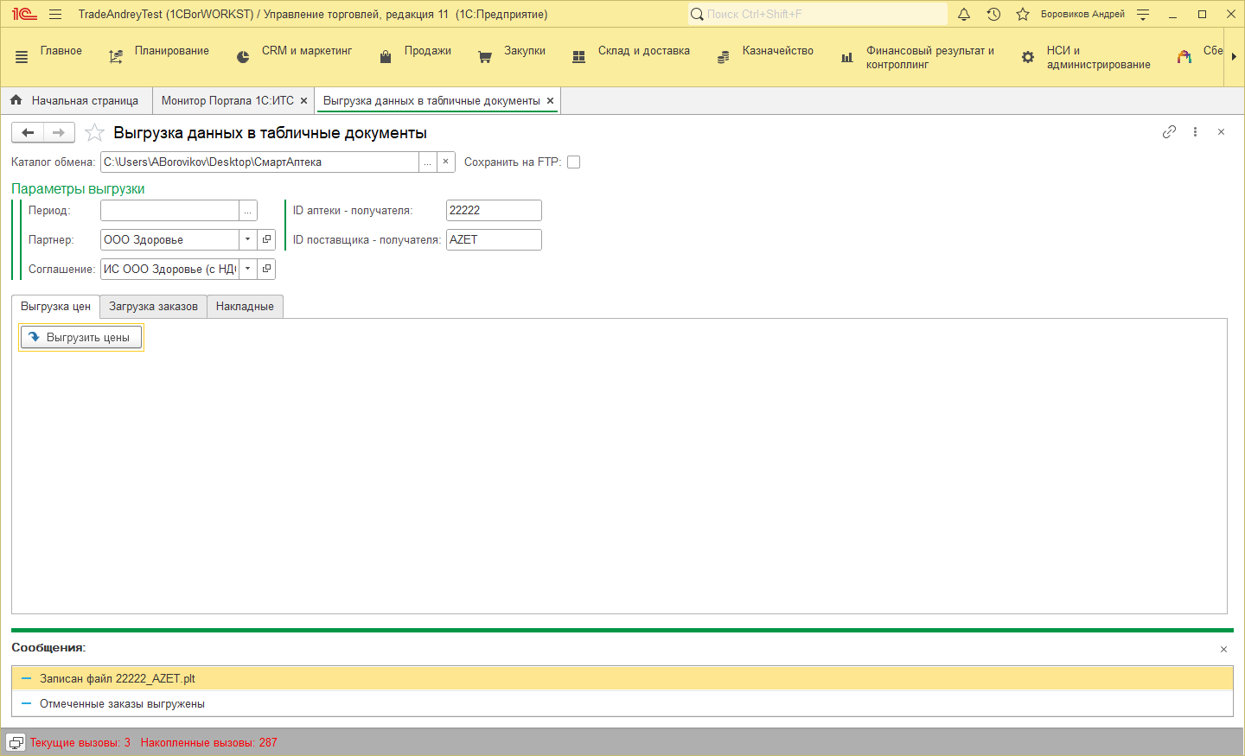Click the ID аптеки - получателя field
The width and height of the screenshot is (1245, 756).
(493, 210)
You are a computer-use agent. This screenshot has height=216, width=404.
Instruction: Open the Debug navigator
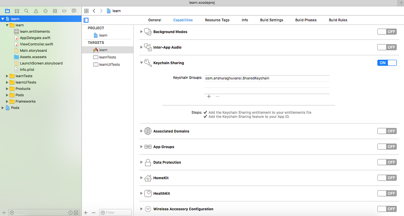tap(55, 10)
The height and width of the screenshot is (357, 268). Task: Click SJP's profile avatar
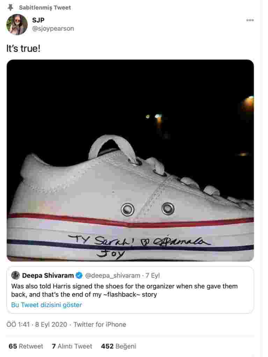(17, 24)
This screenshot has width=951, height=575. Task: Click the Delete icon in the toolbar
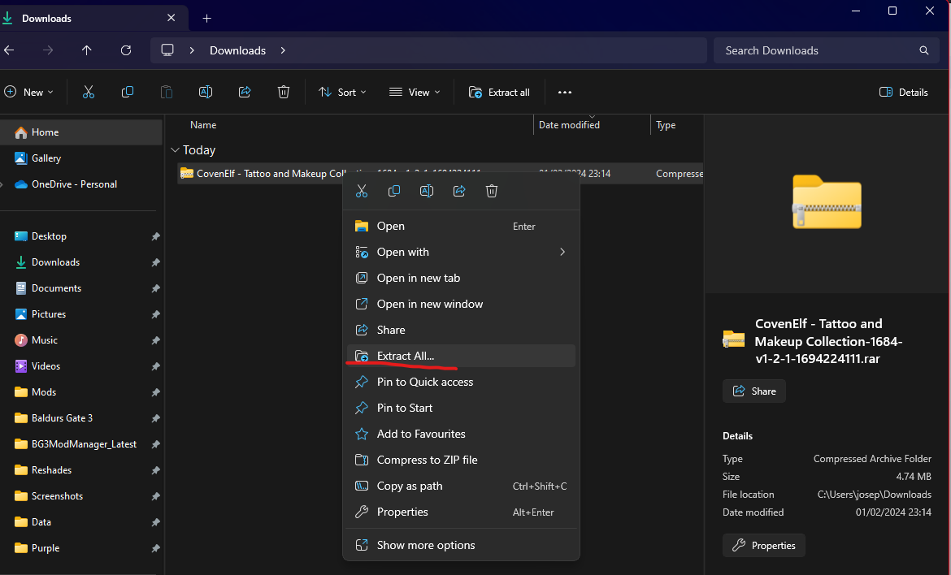click(284, 92)
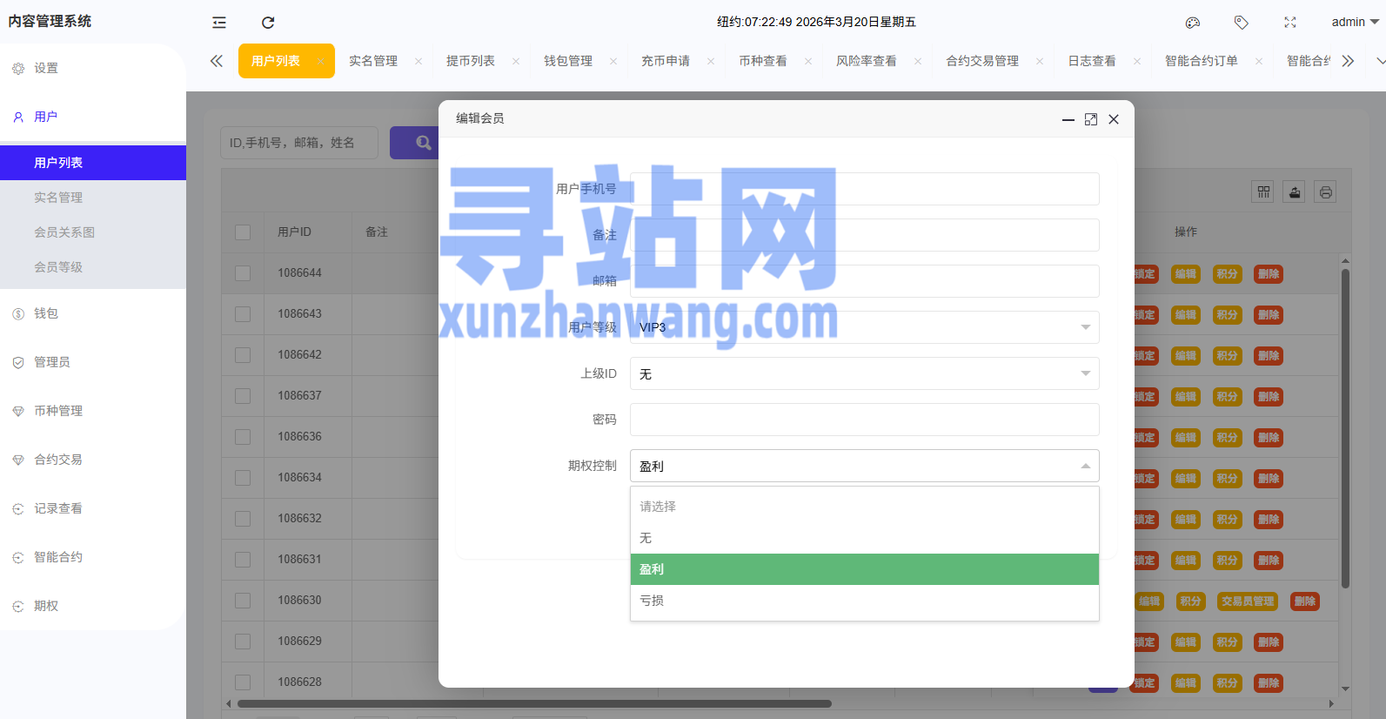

— WHAT NEEDS TO BE DONE —
Only the lines from the one containing "The height and" through the last line of the records above should be repeated, exactly and without pictures.

— PROBLEM SOLUTION —
The height and width of the screenshot is (357, 268). Task: Click SJP's profile avatar
(17, 24)
This screenshot has width=951, height=575. Task: Click the Delete icon in the toolbar
click(284, 92)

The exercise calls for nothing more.